**Work to complete:** Every line of the listing must be repeated exactly.

**Provided data:**

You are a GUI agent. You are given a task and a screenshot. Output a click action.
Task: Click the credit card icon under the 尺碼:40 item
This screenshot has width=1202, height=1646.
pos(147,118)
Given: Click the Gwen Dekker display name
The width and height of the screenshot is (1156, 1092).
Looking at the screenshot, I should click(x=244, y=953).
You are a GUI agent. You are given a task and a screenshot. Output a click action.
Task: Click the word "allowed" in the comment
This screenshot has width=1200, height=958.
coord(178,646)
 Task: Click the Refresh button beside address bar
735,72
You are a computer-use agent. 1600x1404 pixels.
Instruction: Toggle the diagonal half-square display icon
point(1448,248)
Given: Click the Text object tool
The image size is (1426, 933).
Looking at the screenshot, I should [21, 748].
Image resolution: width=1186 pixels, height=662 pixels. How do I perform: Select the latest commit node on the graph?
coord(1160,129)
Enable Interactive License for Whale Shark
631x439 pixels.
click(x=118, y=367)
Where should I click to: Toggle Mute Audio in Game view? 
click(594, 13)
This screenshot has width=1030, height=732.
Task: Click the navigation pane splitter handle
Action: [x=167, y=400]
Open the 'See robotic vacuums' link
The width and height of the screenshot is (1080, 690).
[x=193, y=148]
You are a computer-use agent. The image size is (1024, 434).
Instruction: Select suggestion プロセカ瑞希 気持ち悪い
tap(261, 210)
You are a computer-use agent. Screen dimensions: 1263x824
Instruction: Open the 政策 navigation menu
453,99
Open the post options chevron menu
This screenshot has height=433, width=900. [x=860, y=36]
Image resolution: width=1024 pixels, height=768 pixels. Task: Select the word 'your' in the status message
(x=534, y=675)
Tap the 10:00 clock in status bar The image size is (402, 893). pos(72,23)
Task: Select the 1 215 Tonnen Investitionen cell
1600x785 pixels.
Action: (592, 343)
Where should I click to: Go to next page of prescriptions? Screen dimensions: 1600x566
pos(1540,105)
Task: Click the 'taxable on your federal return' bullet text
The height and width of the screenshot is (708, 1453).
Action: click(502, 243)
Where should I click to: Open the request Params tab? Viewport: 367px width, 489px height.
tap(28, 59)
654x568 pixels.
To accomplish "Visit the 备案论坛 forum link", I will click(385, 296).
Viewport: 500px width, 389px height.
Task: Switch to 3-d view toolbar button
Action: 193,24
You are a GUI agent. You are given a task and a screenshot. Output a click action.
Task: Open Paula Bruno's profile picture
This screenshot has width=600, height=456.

**Finished task:**
You are a GUI agent. You are given a task and a screenshot. Output a click action.
Task: Click the credit card icon under the 尺碼:40 item
This screenshot has width=1202, height=1646.
pos(147,118)
Given: Click the Gwen Dekker display name
The width and height of the screenshot is (1156, 1092).
Looking at the screenshot, I should click(x=244, y=953).
You are a GUI agent. You are given a task and a screenshot. Output a click action.
Task: Click the word "allowed" in the comment
This screenshot has width=1200, height=958.
coord(178,646)
 Task: Click the Refresh button beside address bar
735,72
You are a computer-use agent. 1600x1404 pixels.
Instruction: Toggle the diagonal half-square display icon
point(1448,248)
Given: Click the Text object tool
The image size is (1426, 933).
Looking at the screenshot, I should [21, 748].
Image resolution: width=1186 pixels, height=662 pixels. How do I perform: Select the latest commit node on the graph?
coord(1160,129)
Enable Interactive License for Whale Shark
631x439 pixels.
click(x=118, y=367)
Where should I click to: Toggle Mute Audio in Game view? 
click(594, 13)
This screenshot has width=1030, height=732.
Task: Click the navigation pane splitter handle
Action: [x=167, y=400]
Open the 'See robotic vacuums' link
The width and height of the screenshot is (1080, 690).
[x=193, y=148]
You are a computer-use agent. The image size is (1024, 434).
Instruction: Select suggestion プロセカ瑞希 気持ち悪い
tap(261, 210)
You are a computer-use agent. Screen dimensions: 1263x824
Instruction: Open the 政策 navigation menu
453,99
Open the post options chevron menu
This screenshot has height=433, width=900. [x=860, y=36]
Image resolution: width=1024 pixels, height=768 pixels. Task: Select the word 'your' in the status message
(x=534, y=675)
Tap the 10:00 clock in status bar The image size is (402, 893). pos(72,23)
Task: Select the 1 215 Tonnen Investitionen cell
1600x785 pixels.
Action: (592, 343)
Where should I click to: Go to next page of prescriptions? Screen dimensions: 1600x566
pos(1540,105)
Task: Click the 'taxable on your federal return' bullet text
The height and width of the screenshot is (708, 1453).
Action: click(502, 243)
Where should I click to: Open the request Params tab? Viewport: 367px width, 489px height.
tap(28, 59)
654x568 pixels.
To accomplish "Visit the 备案论坛 forum link", I will click(385, 296).
Viewport: 500px width, 389px height.
Task: Switch to 3-d view toolbar button
Action: 193,24
You are a GUI agent. You are given a task and a screenshot. Output a click action.
Task: Open Paula Bruno's profile picture
This screenshot has width=600, height=456.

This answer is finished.